▸ **WHAT TO WORK ON**
Exclude all pictures, and reproduce exactly the lines from the one containing "This screenshot has height=906, width=1316." through the end of the records, with nothing else added.

────

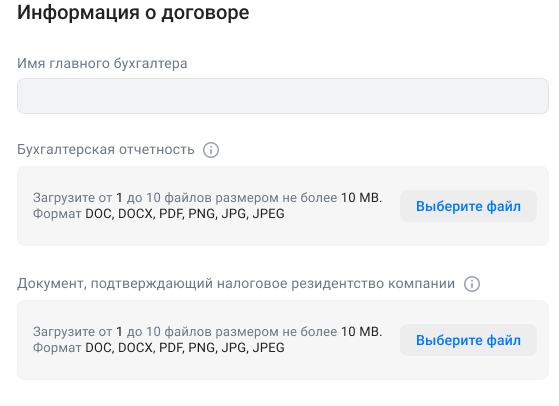Screen dimensions: 559x406
Task: Choose file for tax residency document upload
Action: point(468,340)
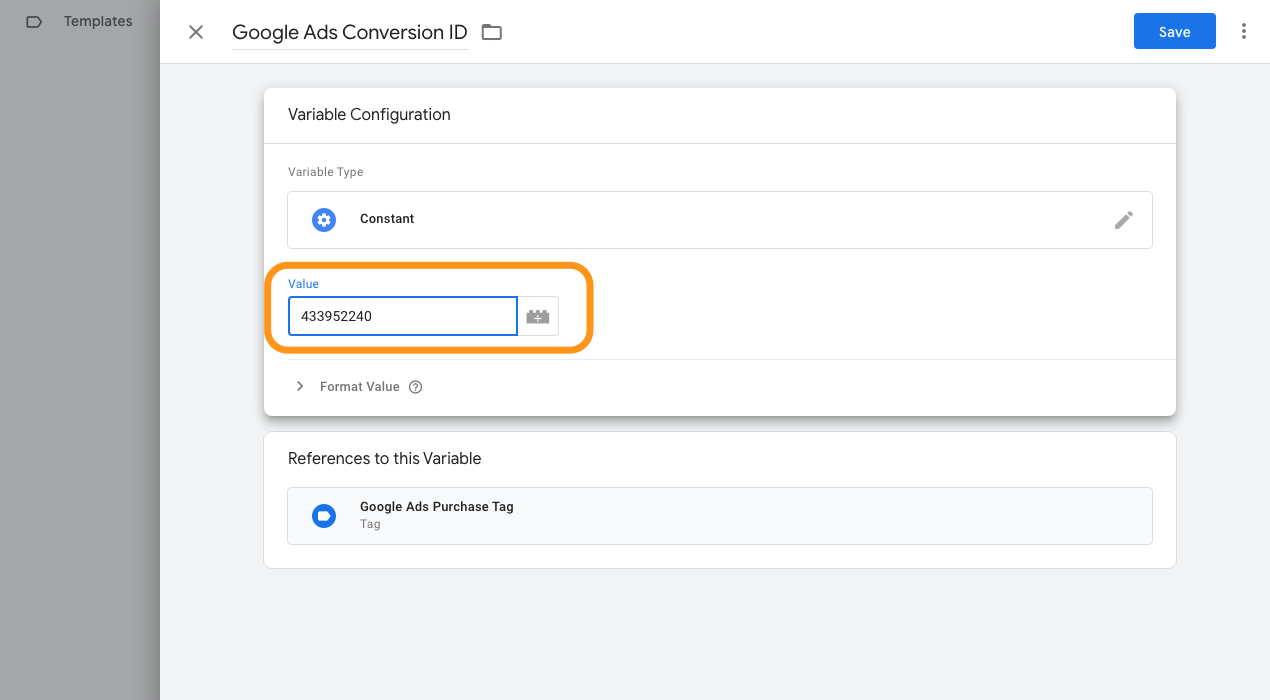
Task: Select the Constant variable type row
Action: (720, 220)
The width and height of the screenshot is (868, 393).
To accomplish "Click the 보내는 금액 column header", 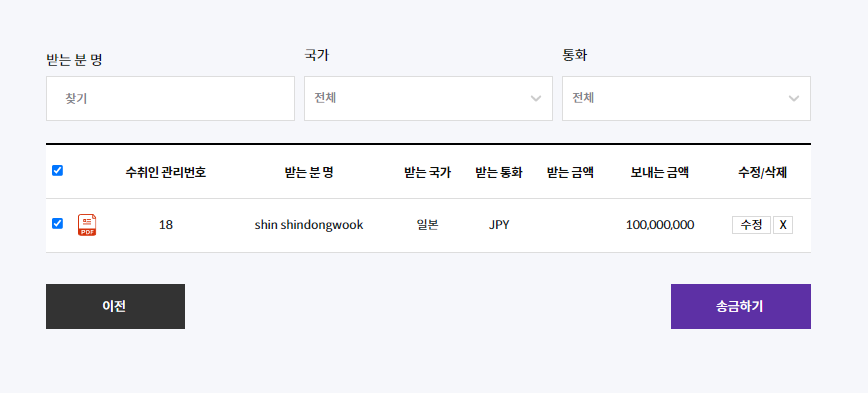I will click(659, 173).
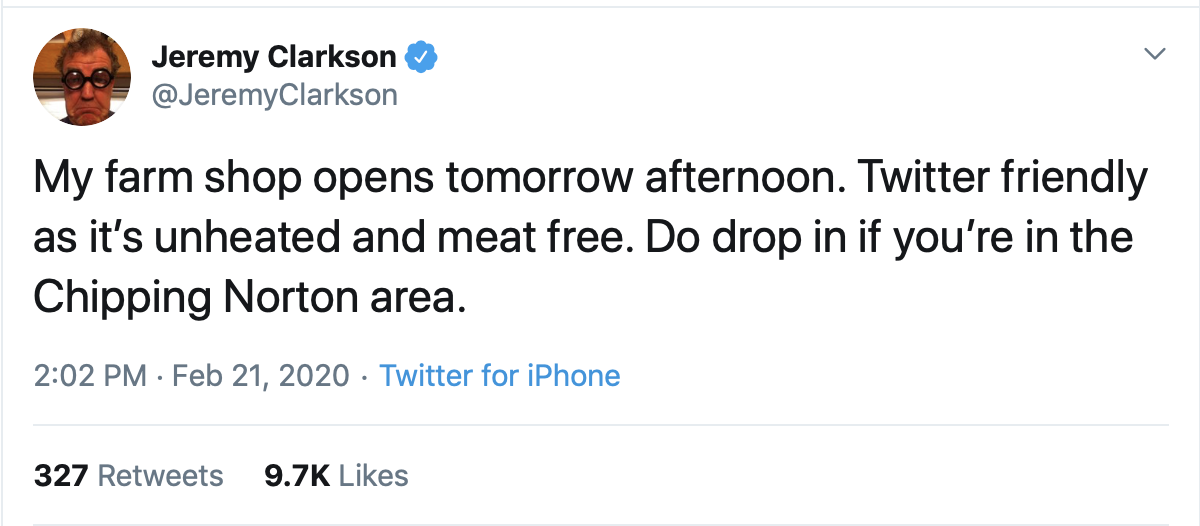Screen dimensions: 1200x526
Task: Click the word Retweets
Action: click(161, 475)
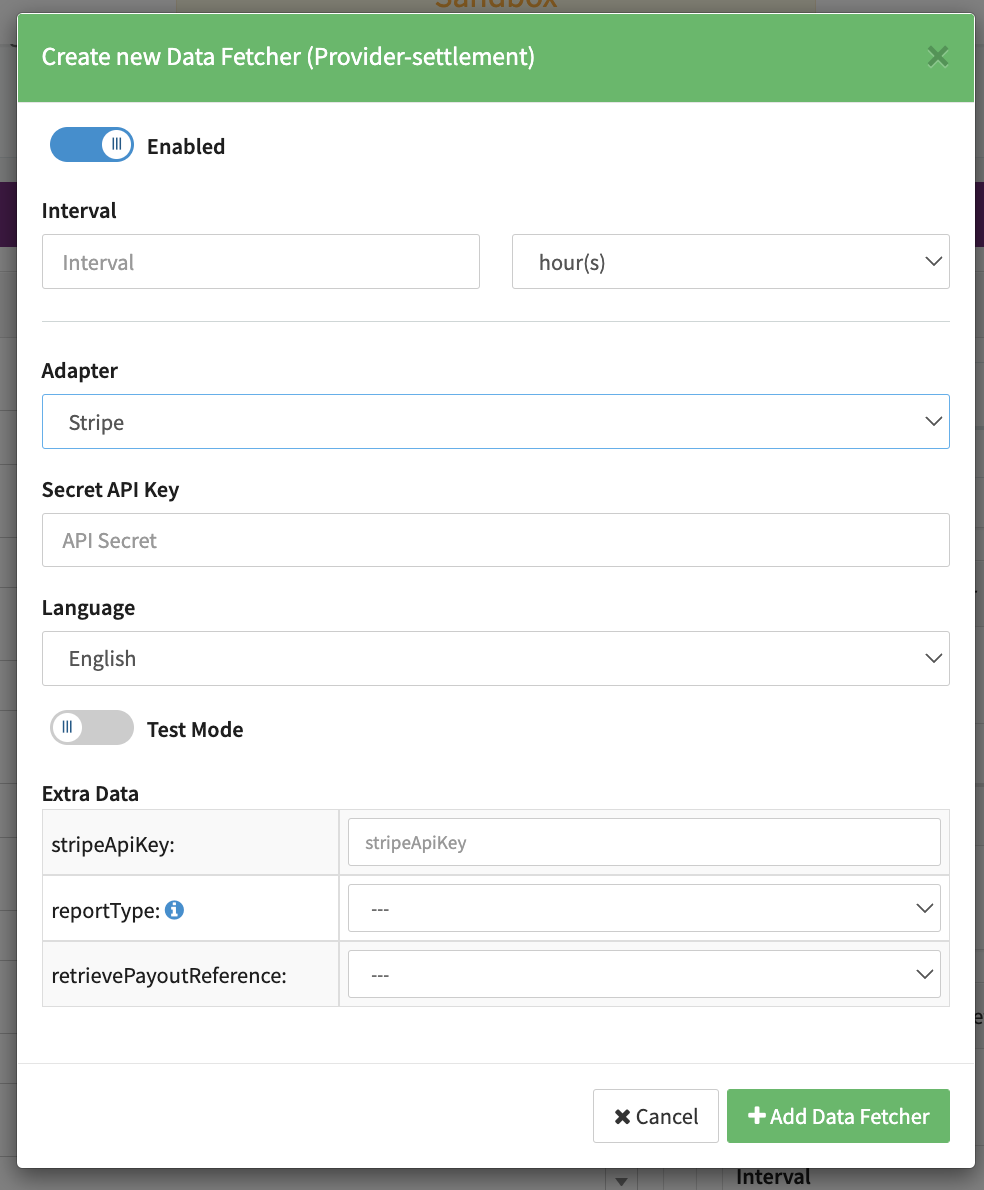Open the Language dropdown set to English

[495, 658]
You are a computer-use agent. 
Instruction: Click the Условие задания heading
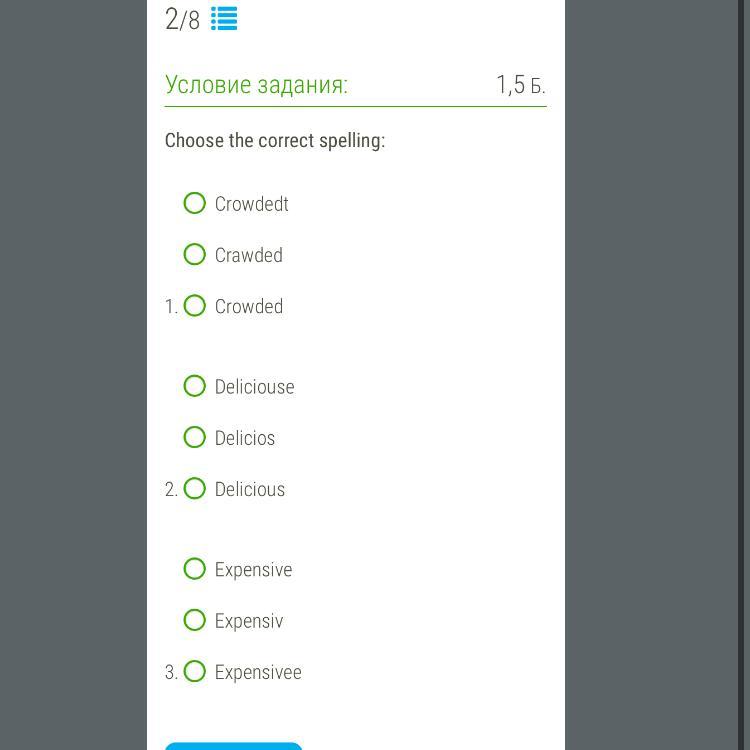(x=256, y=85)
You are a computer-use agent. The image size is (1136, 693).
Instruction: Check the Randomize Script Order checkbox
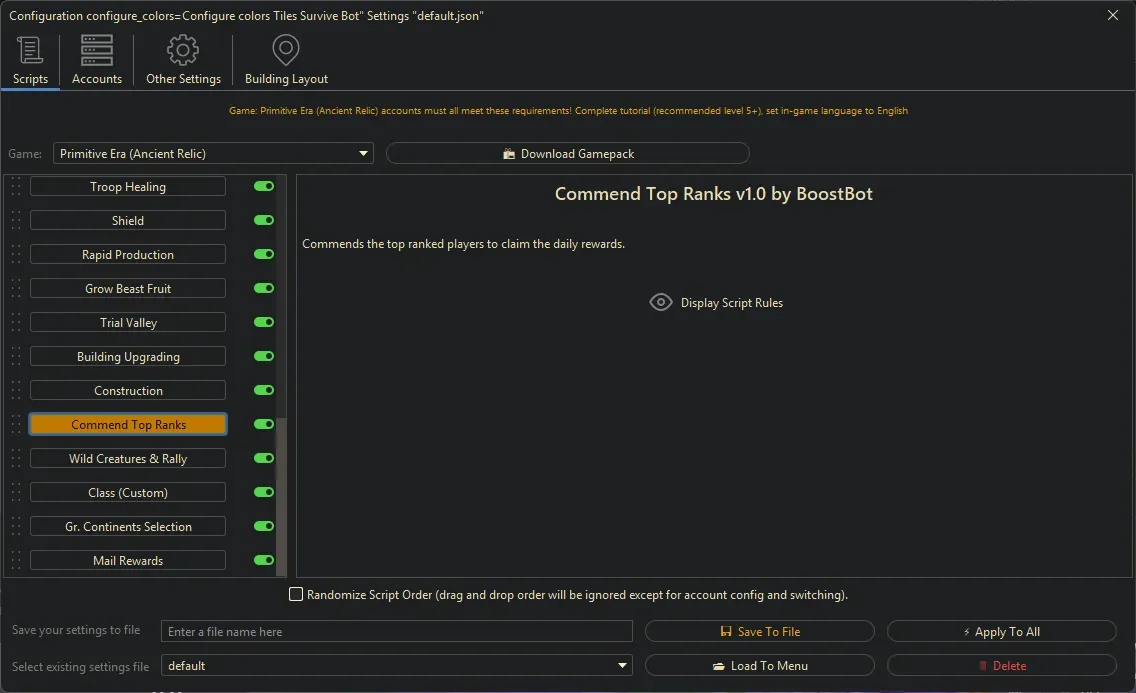(x=296, y=594)
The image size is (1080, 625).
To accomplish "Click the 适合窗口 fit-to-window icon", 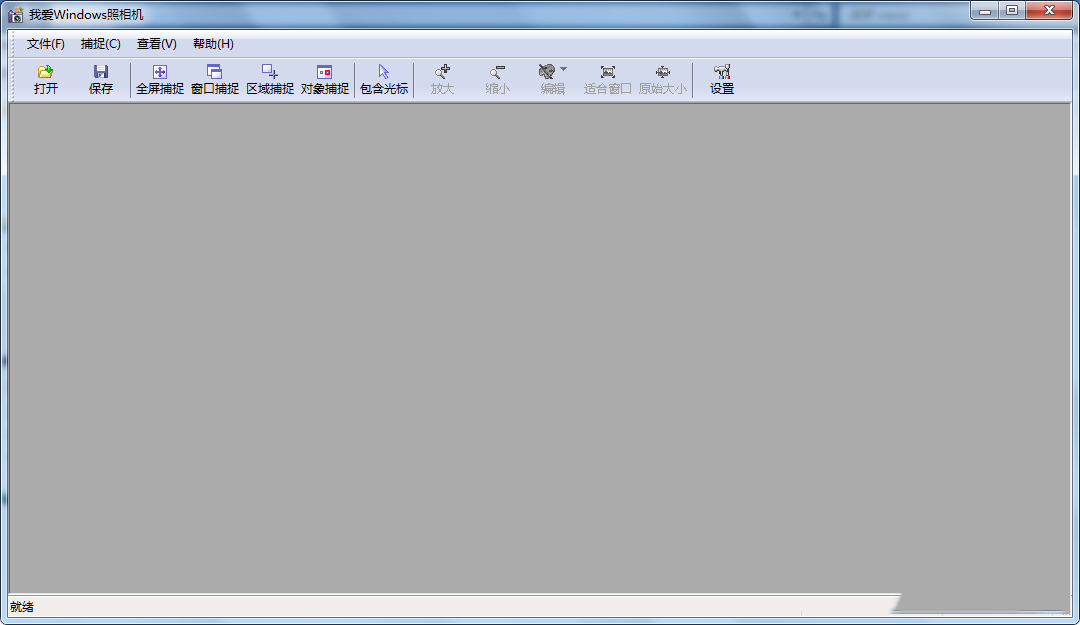I will point(607,80).
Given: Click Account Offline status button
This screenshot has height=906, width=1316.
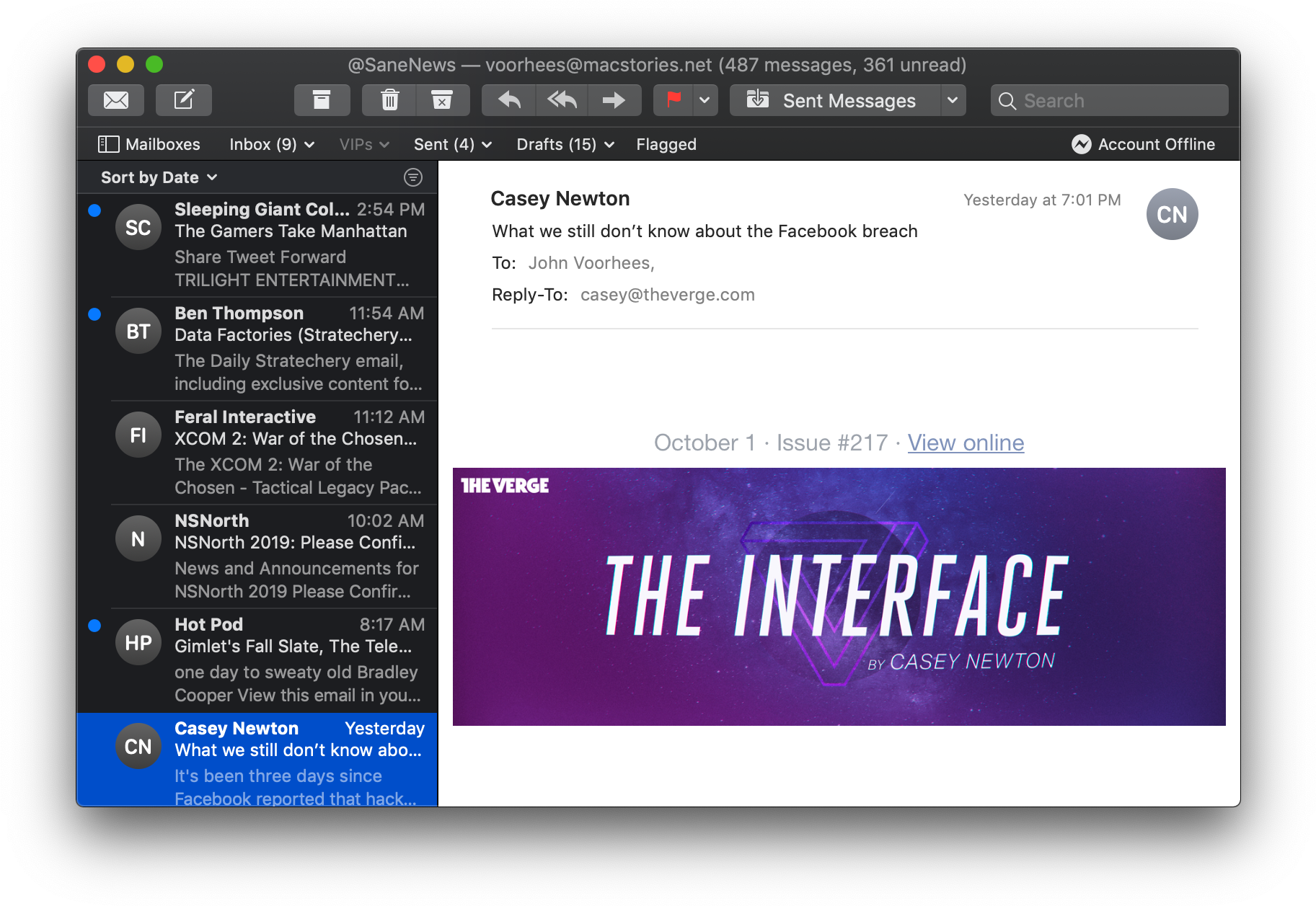Looking at the screenshot, I should (x=1143, y=144).
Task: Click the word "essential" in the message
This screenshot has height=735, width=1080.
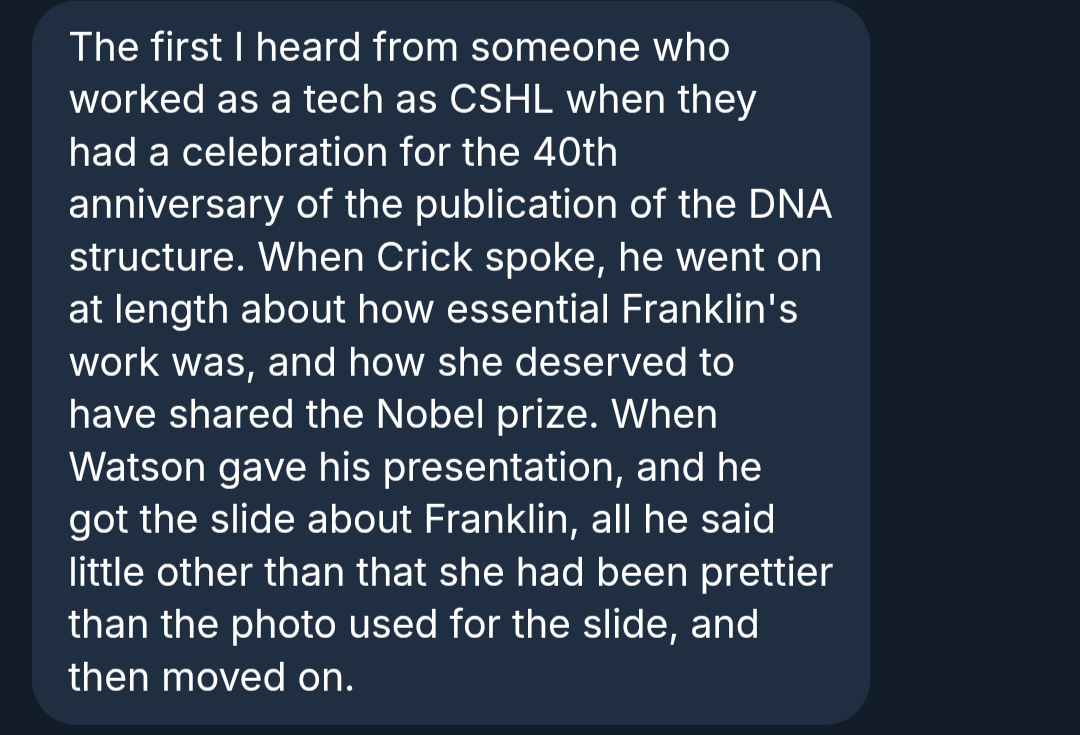Action: click(x=526, y=310)
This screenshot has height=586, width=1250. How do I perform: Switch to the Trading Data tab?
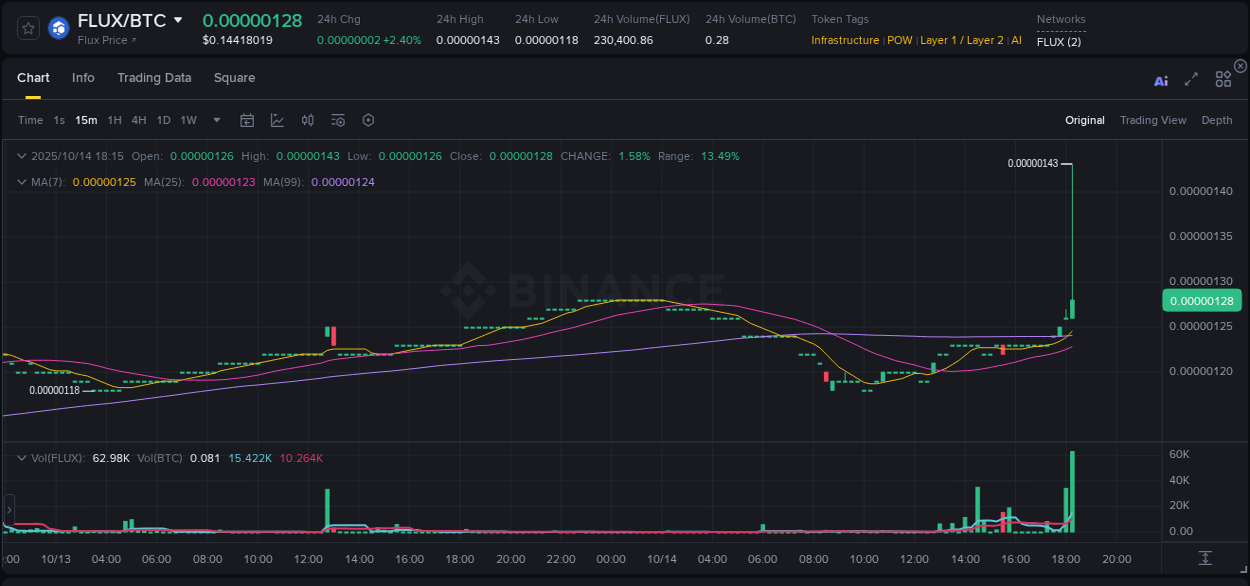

────

▸ **REPLY**
This screenshot has height=906, width=1316.
Looking at the screenshot, I should (x=1143, y=144).
Task: Click the word "essential" in the message
This screenshot has height=735, width=1080.
Action: click(x=526, y=310)
This screenshot has height=586, width=1250. How do I perform: Switch to the Trading Data tab?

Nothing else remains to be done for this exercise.